■ **EXTRACT TO READ**
• • • • •

# Reading Agilent GCMS Files with `chemtbd`

> __NOTE__: We need a name.  See [issue 3](https://github.com/blakeboswell/chemtbd/issues/3).

Currently there is a hiearchy of objects for reading GCMS data:

- `GcmsDir` object will read `RESULTS.csv` and `DATA.MS` from a single Agilent `.D` directory
- `GcmsData` object will read a `DATA.MS` file
- `GcmsResults` object will read a `RESULTS.csv` file

These objects are available for import and direct use.  However, the main interface for file reading is the `chemtbd.io.Agilent` object which is a wrapper for the above methods.

To use `chemtbd.io.Agilent`, import it as follows.  The directory that contains the `chemtbd` folder has to be the working directory

In [1]:
from chemtbd.io import Agilent

`Agilent` provides three main read functions:

- `from_dir` expects a path to single Agilent `.D` directory as input
- `from_root` expects a path to a parent directory containing only `.D` directories as children
- `from_list` expects a list of paths to Agilent `.D` directories

For example, let's load all `.D` folders from the directory `data/test3`:

In [7]:
agi = Agilent.from_root('data/test3')

TypeError: 'NoneType' object is not iterable

Let's look at what `.D` folders loaded from the above directory:

In [None]:
agi.keys()

# Accessing all Files

We can access the __RESULTS.CSV__ `lib`, `fid`, and `tic` tables from all Agilent directories as a single pandas DataFrame using the below commands.

In [None]:
agi.results_lib.head()

In [None]:
agi.results_fid.head()

We can access the __DATA.MS__ `tme` tables from all Agilent directories as a single pandas DataFrame using the below command.  The same command wil work for the `tic` table.

In [None]:
agi.datams.head()

> __NOTE__:  `tme` and `tic` from `DATA.MS` should probably be in the same table.  see [issue 2](https://github.com/blakeboswell/chemtbd/issues/2) for discussion.

## Acessing a Single Agilent Directory

By default the `key` or directory name is index of the Agilent dataframes. Therefore, we can access the `RESULTS.CSV` and `DATA.MS` data for each `.D` individually through the standard pandas index selection procedure:

In [None]:
agi.results_tic.loc['FA01.D'].head()

In [None]:
agi.results_tic.loc['FA05.D'].head()

Calculating aggregate metrics across folders can also be done efficiently using standard pandas methods:

In [None]:
metrics = {'min': 'min', 'max': 'max', 'mean': 'mean'}
agi.results_tic.groupby(level=0).agg({'height': metrics, 'area': metrics})

• • • • •

■ **LISTED ENTRIES**

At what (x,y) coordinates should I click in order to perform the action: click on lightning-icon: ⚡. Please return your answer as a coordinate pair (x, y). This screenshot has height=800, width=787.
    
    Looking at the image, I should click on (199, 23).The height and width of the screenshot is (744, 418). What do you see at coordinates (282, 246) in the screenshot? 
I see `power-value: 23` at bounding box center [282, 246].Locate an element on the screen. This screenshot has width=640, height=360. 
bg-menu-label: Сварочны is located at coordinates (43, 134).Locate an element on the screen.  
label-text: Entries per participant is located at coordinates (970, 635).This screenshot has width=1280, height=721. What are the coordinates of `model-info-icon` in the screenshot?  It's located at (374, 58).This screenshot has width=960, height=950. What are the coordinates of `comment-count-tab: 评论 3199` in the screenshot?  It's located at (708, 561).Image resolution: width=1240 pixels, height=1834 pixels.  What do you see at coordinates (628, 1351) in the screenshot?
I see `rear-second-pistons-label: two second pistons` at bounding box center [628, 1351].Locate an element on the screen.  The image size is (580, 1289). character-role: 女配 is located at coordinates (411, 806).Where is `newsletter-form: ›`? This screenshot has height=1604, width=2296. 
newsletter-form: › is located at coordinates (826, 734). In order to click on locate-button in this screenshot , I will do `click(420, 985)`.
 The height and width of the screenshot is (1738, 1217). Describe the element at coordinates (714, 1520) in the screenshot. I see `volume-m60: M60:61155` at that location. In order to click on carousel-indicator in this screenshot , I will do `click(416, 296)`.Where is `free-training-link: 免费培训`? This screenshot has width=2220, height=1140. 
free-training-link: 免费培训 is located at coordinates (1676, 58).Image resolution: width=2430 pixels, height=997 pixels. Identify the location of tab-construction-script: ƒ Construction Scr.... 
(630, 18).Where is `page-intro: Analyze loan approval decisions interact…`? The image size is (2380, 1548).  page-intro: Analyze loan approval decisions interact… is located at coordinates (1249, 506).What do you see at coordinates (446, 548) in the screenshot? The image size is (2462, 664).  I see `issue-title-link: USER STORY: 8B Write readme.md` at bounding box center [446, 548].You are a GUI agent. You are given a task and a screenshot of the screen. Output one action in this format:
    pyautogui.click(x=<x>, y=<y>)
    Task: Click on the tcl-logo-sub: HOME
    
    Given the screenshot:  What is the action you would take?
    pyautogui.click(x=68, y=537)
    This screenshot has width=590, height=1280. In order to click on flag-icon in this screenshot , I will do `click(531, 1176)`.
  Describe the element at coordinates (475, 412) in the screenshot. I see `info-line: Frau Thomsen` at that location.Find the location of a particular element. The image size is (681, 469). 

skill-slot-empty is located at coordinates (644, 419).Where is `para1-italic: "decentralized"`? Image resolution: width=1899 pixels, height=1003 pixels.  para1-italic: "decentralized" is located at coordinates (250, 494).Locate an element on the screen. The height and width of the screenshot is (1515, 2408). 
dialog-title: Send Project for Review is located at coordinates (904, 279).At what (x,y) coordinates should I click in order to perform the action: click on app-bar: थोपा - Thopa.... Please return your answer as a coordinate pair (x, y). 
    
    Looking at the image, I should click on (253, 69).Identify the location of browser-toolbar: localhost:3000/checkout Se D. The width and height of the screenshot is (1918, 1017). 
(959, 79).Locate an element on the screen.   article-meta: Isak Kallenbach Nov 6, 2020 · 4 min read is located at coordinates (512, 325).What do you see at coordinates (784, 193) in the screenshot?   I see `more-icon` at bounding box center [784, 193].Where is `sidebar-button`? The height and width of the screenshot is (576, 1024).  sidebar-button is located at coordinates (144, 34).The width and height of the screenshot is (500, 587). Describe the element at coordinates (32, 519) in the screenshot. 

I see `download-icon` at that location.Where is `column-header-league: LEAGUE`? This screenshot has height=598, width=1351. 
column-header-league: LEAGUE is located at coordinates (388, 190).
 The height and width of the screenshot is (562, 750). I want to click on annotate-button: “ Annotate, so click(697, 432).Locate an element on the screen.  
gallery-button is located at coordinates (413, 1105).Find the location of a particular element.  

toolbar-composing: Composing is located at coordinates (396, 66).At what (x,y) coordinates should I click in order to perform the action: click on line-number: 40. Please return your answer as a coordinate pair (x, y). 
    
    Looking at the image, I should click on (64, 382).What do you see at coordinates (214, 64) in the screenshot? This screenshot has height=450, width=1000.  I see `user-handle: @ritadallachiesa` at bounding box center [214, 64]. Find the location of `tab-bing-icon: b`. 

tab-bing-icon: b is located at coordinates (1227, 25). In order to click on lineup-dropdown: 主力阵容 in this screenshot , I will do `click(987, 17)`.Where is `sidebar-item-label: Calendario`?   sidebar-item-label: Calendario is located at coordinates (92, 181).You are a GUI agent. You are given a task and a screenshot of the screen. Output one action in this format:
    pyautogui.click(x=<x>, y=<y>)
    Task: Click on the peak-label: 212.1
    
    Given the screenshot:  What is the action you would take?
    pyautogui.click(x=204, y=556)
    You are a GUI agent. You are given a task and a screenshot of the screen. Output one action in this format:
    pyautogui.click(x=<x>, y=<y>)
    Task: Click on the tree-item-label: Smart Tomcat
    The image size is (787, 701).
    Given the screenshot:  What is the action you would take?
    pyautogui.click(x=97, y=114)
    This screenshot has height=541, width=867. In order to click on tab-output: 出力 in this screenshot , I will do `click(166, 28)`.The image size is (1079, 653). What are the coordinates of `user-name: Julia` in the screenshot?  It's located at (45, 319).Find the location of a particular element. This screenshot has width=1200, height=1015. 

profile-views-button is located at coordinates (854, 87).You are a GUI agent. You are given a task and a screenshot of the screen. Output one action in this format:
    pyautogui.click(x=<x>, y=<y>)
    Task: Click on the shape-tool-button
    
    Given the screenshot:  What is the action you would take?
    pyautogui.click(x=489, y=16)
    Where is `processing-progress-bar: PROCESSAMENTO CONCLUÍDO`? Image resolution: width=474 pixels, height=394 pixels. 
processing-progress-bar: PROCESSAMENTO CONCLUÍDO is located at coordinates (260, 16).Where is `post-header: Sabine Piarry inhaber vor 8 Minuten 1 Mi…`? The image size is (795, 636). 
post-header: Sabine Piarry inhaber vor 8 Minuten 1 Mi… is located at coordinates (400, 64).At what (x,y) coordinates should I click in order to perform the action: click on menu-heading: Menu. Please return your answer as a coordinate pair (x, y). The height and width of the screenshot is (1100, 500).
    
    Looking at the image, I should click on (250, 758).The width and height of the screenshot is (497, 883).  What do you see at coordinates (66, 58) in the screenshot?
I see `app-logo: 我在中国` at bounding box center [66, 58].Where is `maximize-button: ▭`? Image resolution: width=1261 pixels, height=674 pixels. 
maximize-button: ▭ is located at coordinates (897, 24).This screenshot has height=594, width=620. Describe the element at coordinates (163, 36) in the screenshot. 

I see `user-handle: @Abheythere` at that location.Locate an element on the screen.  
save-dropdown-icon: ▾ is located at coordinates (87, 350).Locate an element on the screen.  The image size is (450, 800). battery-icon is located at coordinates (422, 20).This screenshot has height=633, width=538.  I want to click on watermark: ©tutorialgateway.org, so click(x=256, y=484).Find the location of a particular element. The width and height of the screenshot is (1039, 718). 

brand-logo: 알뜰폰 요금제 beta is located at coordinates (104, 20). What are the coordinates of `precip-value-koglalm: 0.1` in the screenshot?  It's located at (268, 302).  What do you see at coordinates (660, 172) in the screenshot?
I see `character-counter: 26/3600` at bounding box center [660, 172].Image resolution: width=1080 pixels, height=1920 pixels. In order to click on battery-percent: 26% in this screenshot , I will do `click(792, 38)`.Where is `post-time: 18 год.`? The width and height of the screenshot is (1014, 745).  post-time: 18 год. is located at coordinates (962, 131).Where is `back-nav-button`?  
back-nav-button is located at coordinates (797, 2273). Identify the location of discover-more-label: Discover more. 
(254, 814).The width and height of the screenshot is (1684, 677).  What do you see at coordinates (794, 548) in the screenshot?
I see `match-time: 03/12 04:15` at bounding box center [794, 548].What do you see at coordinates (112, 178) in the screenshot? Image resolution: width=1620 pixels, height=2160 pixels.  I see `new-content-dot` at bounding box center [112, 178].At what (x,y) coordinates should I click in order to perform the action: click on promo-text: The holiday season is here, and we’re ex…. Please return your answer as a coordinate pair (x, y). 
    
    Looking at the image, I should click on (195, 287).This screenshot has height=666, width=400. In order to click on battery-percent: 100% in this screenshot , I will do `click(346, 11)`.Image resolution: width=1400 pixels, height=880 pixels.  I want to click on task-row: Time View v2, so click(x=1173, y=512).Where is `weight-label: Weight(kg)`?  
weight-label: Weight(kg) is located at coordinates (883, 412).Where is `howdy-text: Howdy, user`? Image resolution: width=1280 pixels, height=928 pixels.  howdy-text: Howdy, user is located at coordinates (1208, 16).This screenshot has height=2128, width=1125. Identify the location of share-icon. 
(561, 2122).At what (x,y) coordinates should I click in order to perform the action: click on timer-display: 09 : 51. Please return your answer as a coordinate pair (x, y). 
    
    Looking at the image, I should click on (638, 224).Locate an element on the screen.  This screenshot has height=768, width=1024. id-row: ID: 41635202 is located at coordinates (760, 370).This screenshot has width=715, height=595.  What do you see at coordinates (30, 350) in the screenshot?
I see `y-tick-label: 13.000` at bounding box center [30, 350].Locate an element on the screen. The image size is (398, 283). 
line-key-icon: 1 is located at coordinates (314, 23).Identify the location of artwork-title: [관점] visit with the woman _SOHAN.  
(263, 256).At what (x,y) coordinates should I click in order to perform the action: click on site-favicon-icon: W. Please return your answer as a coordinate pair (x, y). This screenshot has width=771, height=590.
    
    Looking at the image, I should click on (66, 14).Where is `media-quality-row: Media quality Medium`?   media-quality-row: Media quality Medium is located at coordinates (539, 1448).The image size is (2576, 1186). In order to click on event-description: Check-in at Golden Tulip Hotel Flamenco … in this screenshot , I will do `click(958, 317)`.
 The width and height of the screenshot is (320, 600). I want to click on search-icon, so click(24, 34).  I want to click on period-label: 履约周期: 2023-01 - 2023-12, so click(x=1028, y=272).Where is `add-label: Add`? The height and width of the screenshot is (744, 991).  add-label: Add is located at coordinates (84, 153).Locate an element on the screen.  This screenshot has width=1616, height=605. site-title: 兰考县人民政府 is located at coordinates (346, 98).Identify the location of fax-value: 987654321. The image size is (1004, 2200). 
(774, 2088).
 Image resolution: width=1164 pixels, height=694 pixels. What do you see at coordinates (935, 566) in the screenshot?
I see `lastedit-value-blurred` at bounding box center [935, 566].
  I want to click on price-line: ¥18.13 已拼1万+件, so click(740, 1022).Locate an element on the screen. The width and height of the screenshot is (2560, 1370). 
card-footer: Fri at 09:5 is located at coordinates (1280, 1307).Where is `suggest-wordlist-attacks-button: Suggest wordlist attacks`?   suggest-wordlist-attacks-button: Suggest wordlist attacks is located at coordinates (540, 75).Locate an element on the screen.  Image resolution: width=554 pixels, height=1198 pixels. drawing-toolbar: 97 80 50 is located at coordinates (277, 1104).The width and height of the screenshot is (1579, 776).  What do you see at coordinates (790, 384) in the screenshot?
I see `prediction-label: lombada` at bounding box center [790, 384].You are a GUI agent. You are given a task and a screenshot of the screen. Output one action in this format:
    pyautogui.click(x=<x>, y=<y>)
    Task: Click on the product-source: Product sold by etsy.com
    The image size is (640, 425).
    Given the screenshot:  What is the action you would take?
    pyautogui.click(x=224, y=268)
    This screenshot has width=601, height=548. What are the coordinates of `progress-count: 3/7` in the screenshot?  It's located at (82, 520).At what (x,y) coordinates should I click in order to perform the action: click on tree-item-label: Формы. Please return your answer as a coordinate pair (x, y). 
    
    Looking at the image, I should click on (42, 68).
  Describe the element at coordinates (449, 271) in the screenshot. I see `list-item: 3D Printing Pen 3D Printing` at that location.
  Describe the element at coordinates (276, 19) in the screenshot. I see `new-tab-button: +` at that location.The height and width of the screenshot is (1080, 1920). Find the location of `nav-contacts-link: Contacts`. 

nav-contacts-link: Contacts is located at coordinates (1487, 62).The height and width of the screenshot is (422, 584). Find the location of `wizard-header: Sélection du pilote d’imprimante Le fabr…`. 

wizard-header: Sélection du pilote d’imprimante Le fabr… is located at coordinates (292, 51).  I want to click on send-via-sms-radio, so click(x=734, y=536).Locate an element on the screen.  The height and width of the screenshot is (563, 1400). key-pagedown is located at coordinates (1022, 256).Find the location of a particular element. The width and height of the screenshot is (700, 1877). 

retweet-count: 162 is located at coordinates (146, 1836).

• • • • •

■ **YOUR ASSIGNMENT**
Duplicate the passage of the Agilent GCMS guide from "These objects are" up to and including "the above methods.". The rows bear no relation to the Agilent GCMS guide.

■ **OUTPUT BELOW**
These objects are available for import and direct use.  However, the main interface for file reading is the `chemtbd.io.Agilent` object which is a wrapper for the above methods.